Hi all. We’ve been in a bit of a wifi void while travelling through Yellowstone and the Grand Teton. Not complaining, just saying. Despite this, I have been very dedicated in my writing and photo editing and below is all the ins and outs of days 3 to 7. I will upload day 8 later “tonight”.
Today we were on the road, bright and early (not) and headed from Baker City, across the border (at about Ontario) and into Idaho. The fairly stark landscape continued but, as we moved further east, there were more outcrops, ranges and cuttings, interspersed with pockets of vivid green from irrigated agriculture. There were still no trees in sight, just a bald vista. Tonight we’re at Craters on the Moon National Park which is really interesting. It’s all just volcanic rocks and all the campsites look like multiple mars rovers parked all over the place. The sunset was lovely and showcased a mountain we can see from our camp. Not sure what mountain it is though.
Would you believe it but we actually, FINALLY made it to Yellowstone National Park today?! We started the morning at about 10 degrees Celsius, which didn’t feel nearly that cold until we read it at the information centre. Still, I was in thongs and shorts so it wasn’t THAT bad. We did a 7 mile drive around the Craters of the Moon National Park, taking in the volcanic sites, and a 2 mile walk to the tree moulds. This is where the lava surrounded trees and, as it cooled, made moulds of their shape, complete with bark patterns. Some of the moulds are from trees that are still vertical, others have fallen and the moulds are horizontal. From there, we hit the frog and toad to Yellowstone and, within a few miles of the entrance, we saw a bison. Finding a campsite was tricky because, even though it is late in the season, it is still busy. On the way to our campsite we saw more bison on the plains and another close up dude, causing traffic havoc. We also stopped at Gibbon Falls for a sticky beak. Tonight we are camped with about a gazillion other people at Canyon campground with firm plans to do the northern loop tomorrow. A section of road in the park is closed and is causing us a few hassles but we’ll sort something out over the next day or two.
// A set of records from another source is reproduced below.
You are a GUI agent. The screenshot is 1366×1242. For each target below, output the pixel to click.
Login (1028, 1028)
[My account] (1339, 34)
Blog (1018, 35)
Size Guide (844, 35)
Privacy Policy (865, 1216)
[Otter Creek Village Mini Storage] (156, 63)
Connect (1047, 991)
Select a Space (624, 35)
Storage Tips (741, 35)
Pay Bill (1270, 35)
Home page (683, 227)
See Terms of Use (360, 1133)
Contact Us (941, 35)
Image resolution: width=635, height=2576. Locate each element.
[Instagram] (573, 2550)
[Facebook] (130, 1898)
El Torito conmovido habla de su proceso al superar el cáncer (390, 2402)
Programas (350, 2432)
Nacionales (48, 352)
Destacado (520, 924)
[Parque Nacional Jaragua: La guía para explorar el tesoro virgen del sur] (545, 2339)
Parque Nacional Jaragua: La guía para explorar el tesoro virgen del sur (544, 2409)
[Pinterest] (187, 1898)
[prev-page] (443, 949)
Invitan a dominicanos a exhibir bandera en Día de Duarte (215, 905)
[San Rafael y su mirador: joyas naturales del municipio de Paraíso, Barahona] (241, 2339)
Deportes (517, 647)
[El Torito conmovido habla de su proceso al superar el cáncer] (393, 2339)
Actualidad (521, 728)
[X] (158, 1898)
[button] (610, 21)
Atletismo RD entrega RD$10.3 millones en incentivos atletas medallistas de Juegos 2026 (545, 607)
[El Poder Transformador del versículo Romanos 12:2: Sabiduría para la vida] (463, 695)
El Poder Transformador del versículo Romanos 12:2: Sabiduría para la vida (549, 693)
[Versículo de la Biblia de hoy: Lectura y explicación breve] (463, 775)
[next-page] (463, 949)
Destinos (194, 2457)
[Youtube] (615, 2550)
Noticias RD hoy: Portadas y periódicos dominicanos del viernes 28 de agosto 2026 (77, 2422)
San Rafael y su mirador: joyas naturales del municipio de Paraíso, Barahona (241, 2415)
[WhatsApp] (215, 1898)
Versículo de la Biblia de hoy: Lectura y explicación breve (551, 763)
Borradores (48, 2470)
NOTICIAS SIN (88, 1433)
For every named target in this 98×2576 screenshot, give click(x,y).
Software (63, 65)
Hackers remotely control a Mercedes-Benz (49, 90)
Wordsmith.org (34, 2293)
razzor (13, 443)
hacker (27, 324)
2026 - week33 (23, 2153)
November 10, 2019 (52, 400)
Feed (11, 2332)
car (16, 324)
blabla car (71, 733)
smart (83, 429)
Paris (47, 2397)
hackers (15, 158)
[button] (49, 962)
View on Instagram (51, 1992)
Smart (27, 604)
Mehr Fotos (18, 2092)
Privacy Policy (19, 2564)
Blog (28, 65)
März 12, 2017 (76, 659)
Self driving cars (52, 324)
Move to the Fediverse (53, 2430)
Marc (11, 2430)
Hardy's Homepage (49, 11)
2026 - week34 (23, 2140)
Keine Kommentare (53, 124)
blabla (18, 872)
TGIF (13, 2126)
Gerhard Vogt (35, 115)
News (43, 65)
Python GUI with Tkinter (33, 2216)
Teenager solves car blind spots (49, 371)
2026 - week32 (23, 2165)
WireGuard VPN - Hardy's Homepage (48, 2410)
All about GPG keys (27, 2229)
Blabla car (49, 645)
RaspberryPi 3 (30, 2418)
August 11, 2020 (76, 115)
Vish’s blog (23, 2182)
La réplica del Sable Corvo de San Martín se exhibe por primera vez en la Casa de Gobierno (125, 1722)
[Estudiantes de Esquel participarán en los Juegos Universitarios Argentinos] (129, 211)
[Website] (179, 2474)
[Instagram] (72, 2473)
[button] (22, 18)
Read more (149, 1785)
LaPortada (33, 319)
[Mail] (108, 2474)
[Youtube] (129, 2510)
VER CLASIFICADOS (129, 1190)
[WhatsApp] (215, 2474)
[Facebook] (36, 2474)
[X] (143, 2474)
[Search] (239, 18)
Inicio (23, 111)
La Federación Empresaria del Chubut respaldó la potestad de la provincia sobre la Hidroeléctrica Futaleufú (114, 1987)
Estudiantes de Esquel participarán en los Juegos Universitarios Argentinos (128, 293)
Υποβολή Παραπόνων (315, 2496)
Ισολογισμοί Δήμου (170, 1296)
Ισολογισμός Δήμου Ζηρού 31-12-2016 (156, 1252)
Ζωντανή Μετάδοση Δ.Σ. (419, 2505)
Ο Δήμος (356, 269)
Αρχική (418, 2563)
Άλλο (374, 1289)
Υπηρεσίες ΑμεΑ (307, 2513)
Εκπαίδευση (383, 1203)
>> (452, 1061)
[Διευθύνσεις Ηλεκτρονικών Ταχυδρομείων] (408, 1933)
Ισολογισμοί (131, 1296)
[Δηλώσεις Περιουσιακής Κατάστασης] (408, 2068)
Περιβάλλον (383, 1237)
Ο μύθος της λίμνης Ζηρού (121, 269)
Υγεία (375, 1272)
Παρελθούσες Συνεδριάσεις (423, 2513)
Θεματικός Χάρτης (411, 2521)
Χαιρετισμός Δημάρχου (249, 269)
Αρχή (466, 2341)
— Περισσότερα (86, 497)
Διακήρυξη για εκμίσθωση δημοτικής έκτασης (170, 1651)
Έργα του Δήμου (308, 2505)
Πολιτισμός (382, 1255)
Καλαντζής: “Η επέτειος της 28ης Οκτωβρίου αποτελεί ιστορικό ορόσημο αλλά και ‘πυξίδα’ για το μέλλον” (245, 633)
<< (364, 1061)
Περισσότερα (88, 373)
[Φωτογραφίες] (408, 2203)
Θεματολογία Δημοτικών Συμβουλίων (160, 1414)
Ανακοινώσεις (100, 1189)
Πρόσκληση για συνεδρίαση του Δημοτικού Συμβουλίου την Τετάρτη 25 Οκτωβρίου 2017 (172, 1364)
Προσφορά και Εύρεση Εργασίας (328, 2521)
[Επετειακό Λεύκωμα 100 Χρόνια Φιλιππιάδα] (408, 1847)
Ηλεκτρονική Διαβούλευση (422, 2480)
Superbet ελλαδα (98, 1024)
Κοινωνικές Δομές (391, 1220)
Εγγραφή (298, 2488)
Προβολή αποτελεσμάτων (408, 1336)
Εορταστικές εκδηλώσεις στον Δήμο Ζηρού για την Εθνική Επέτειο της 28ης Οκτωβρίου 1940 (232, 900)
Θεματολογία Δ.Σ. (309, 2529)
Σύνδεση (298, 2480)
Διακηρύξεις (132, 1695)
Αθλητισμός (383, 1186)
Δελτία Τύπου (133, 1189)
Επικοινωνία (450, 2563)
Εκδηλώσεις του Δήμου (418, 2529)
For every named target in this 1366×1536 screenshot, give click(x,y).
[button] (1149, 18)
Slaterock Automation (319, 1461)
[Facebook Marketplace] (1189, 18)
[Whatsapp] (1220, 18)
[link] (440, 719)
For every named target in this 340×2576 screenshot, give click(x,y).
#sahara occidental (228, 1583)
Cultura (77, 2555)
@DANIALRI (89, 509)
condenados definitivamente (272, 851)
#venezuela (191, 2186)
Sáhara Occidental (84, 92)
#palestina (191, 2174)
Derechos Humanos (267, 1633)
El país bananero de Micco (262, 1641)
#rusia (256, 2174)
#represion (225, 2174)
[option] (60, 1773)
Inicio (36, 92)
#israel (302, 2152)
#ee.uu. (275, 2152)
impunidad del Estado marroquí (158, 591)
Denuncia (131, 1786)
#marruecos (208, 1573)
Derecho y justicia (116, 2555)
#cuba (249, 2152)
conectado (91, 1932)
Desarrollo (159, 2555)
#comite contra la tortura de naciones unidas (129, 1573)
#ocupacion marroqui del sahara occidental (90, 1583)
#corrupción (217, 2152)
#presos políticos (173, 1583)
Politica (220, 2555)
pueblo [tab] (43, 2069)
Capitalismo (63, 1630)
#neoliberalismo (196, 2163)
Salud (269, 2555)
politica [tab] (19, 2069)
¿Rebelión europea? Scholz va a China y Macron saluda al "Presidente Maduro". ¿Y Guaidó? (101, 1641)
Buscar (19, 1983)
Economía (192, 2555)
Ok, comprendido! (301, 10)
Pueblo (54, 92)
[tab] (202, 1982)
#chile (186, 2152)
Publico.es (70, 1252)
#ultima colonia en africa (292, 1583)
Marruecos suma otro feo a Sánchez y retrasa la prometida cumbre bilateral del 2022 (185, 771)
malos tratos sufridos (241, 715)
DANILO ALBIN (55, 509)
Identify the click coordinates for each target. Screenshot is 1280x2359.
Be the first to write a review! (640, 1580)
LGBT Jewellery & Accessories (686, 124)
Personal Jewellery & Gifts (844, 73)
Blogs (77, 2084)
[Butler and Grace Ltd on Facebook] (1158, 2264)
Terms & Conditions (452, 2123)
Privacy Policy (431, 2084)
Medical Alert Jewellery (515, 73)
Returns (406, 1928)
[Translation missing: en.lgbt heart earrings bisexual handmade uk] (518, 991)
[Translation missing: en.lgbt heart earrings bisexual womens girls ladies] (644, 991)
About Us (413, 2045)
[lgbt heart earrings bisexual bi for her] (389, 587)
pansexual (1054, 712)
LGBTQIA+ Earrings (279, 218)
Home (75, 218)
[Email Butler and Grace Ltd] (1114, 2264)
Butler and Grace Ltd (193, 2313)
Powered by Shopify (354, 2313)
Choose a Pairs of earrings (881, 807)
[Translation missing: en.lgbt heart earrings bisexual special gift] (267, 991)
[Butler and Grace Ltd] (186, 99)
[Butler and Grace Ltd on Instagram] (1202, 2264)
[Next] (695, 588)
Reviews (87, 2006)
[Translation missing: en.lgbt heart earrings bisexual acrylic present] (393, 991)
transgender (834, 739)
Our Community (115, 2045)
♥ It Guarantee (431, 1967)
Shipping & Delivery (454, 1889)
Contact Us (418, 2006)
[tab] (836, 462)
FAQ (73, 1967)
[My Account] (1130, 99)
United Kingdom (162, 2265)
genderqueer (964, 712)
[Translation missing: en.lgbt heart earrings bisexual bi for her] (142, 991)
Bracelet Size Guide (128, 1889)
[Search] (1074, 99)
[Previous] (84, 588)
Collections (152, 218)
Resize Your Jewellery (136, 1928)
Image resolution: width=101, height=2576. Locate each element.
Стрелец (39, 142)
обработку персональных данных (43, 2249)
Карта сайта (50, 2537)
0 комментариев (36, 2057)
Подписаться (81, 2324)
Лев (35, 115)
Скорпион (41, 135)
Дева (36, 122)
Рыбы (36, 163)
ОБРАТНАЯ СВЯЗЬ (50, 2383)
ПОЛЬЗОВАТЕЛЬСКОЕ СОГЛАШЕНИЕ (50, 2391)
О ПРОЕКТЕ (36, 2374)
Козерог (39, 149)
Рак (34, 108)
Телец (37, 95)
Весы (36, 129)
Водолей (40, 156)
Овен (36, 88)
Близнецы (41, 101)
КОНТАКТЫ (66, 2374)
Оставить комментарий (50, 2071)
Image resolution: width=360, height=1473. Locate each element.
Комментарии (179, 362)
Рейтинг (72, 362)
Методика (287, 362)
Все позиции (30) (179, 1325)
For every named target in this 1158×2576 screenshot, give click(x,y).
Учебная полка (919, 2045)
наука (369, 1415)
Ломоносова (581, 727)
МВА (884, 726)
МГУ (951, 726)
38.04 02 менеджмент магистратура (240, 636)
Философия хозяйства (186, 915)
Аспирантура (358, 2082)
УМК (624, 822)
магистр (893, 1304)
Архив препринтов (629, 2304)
Today we did the northern loop of Yellowstone or, as it’s more widely known, the Mammoth loop. We saw geysers of every size, shape, colour and activity and then spent an hour or so marvelling at the terraces at Mammoth Hot Springs. Wildlife-wise we saw herds of bison, the odd elk and missed 4 bears by 30 minutes. Aaaaahhhh! We did get in trouble from a very unfriendly ranger for moving more than a few metres from our lunch. It was the middle of the day in the middle of a very large town but apparently we were still at risk of a bear stealing our sauvignon blanc. We also saw snow. Yep, snow. In jeans and a t-shirt I went across the road and collected it for the kids. Apparently it rained a few nights ago so it’s likely the snow formed then and hasn’t melted away yet. Anyway, it was a nice surprise.
This morning we started with ice. Riley had left his drink bottle outside and it was nearly frozen through. The camp chairs, bear food boxes, campervan etc all had a coating of ice but we were mostly toasty inside our camper, even without power. We headed off earlier than usual and discovered the cold weather made all the steam vents REALLY obvious. It was magic. We stopped at some for photos and then headed to Old Faithful for a look. Unfortunately the road beyond Old Faithful is closed so we’ve done A LOT of backtracking today. After exploring Old Faithful and its surrounds, we headed back towards Madison, Norris and Canyon Village before exploring some new country, including another look at Yellowstone’s Grand Canyon (from a different angle), on our way to Fishing Bridge where we are camped tonight. Our camp is in the Yellowstone Lake area, which apparently is famous for grizzly bears. You can’t camp here unless you are in a hard-sided vehicle. No bear luck so far but we’ve added a coyote (we think) to our list, and got stuck in a massive bison traffic jam. It took about 20 minutes to get through it. I also really want to see a moose!
This morning we washed a mountain of clothes and, while Finn and I were at the laundry, Terry and Riley saw mule deer in the camp. When the washing was done we headed towards the eastern entrance of Yellowstone. We only went some of the way but Finn saw a yellow-bellied marmot and all of us saw RIVER OTTERS!!! The boys got a good look when Finn bailed up a lady with a scope but Terry and I had to be content with distant views. We also saw a coyote, and had to drive around a bison that was ambling along the road. We then turned back and headed down the south entrance (exit?) road, out of the park. Along the way we stopped at Grant Village for a greasy, traditional US lunch. We are now camped in the Great Teton National Park. The Tetons are gorgeous but…they’re like a slice of Switzerland. I think we should’ve come here before heading to Europe! There is still a slight chance of a bear tomorrow, as we head south out of the park and the state, but my main aim is MOOSE! Must see a moose. Moose are a must.